- TASK REQUIREMENTS: From the data below, copy exactly the lines that lie between the one holding "婷色成人 (23, 1977)" and the one holding "丁香婷婷综合影院 (335, 2316)", including both, and nothing more.

[Stored dataset items]
────────────────────
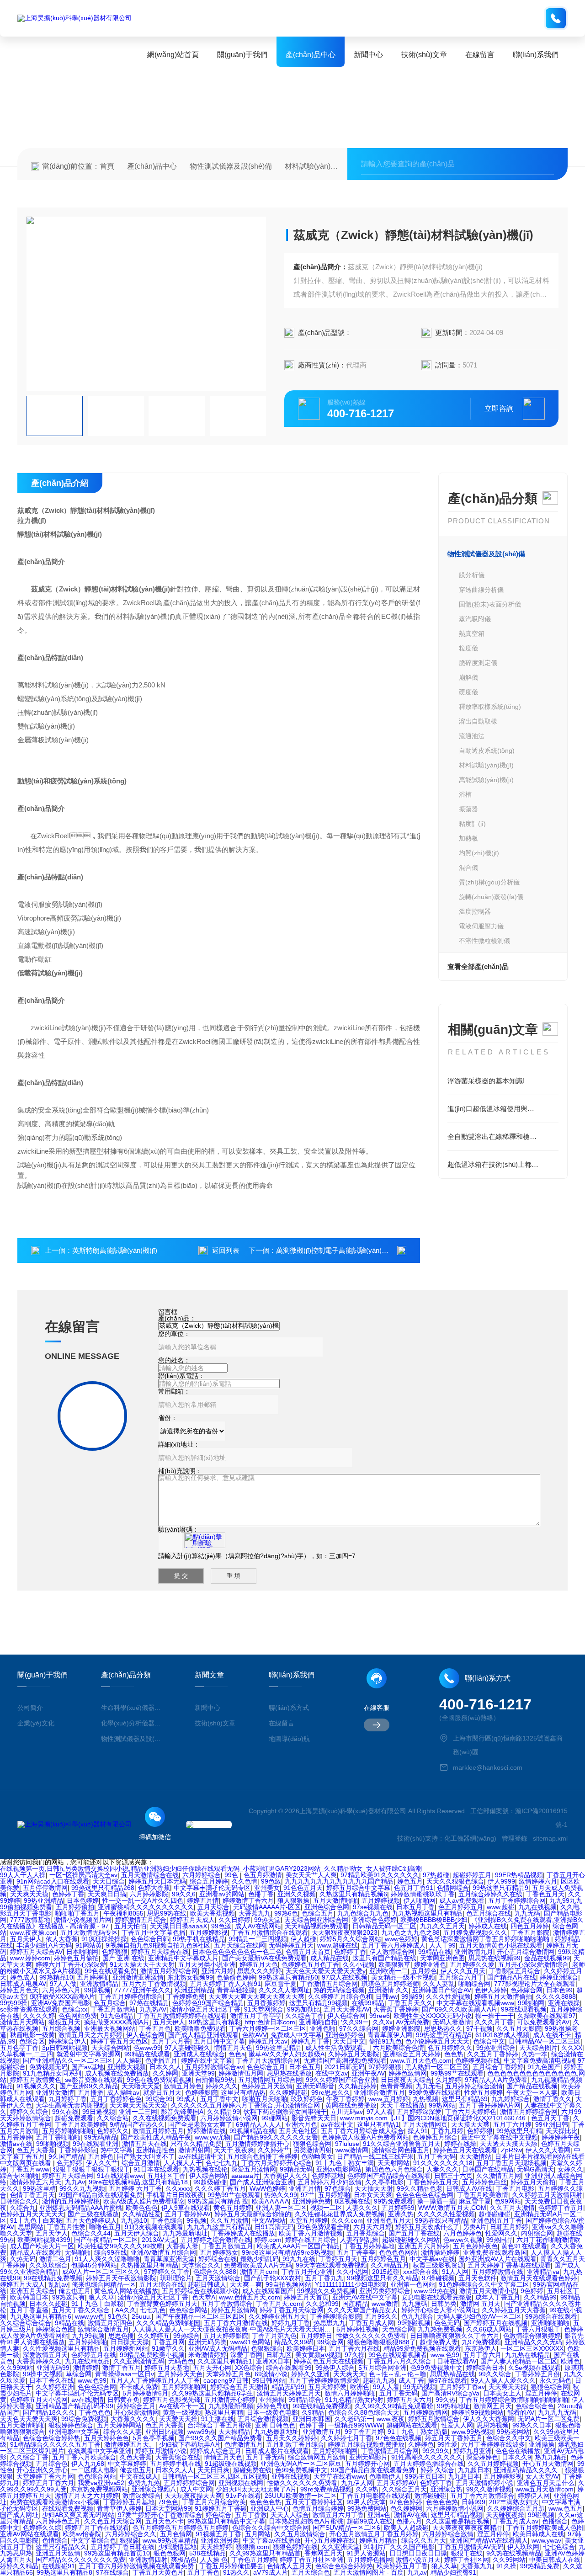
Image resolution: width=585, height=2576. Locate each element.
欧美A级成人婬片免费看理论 (143, 2201)
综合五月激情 (141, 2162)
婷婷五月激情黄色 (35, 2079)
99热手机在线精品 (199, 1939)
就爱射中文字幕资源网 (89, 2054)
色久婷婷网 (406, 2508)
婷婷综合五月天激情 (239, 2386)
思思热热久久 (443, 2028)
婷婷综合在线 (217, 2258)
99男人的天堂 (366, 2502)
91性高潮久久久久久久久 (427, 2457)
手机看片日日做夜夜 (175, 2194)
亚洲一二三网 (138, 2111)
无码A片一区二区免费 (549, 2418)
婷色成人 (23, 1977)
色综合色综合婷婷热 (51, 2438)
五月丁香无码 (436, 2156)
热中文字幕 (117, 2150)
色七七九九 (222, 2162)
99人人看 (386, 2386)
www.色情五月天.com (249, 2297)
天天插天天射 (374, 2188)
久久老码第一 (354, 2418)
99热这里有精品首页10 (117, 2553)
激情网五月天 (492, 2406)
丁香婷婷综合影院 (335, 2316)
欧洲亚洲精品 (194, 1990)
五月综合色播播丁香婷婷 (262, 2156)
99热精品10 (56, 1977)
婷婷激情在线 (206, 2130)
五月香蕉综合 (365, 2233)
────────────────────
- WORKED SOLUTION:
婷色成人 (23, 1977)
色综合色综合婷婷热 (51, 2438)
五月丁香无码 (436, 2156)
热中文字幕 (117, 2150)
色七七九九 (222, 2162)
99人人看 (386, 2386)
www.色情五月天.com (249, 2297)
天天插天天射 (374, 2188)
久久老码第一 (354, 2418)
99热这里有精品首页10 (117, 2553)
激情网五月天 (492, 2406)
丁香婷婷综合影院 (335, 2316)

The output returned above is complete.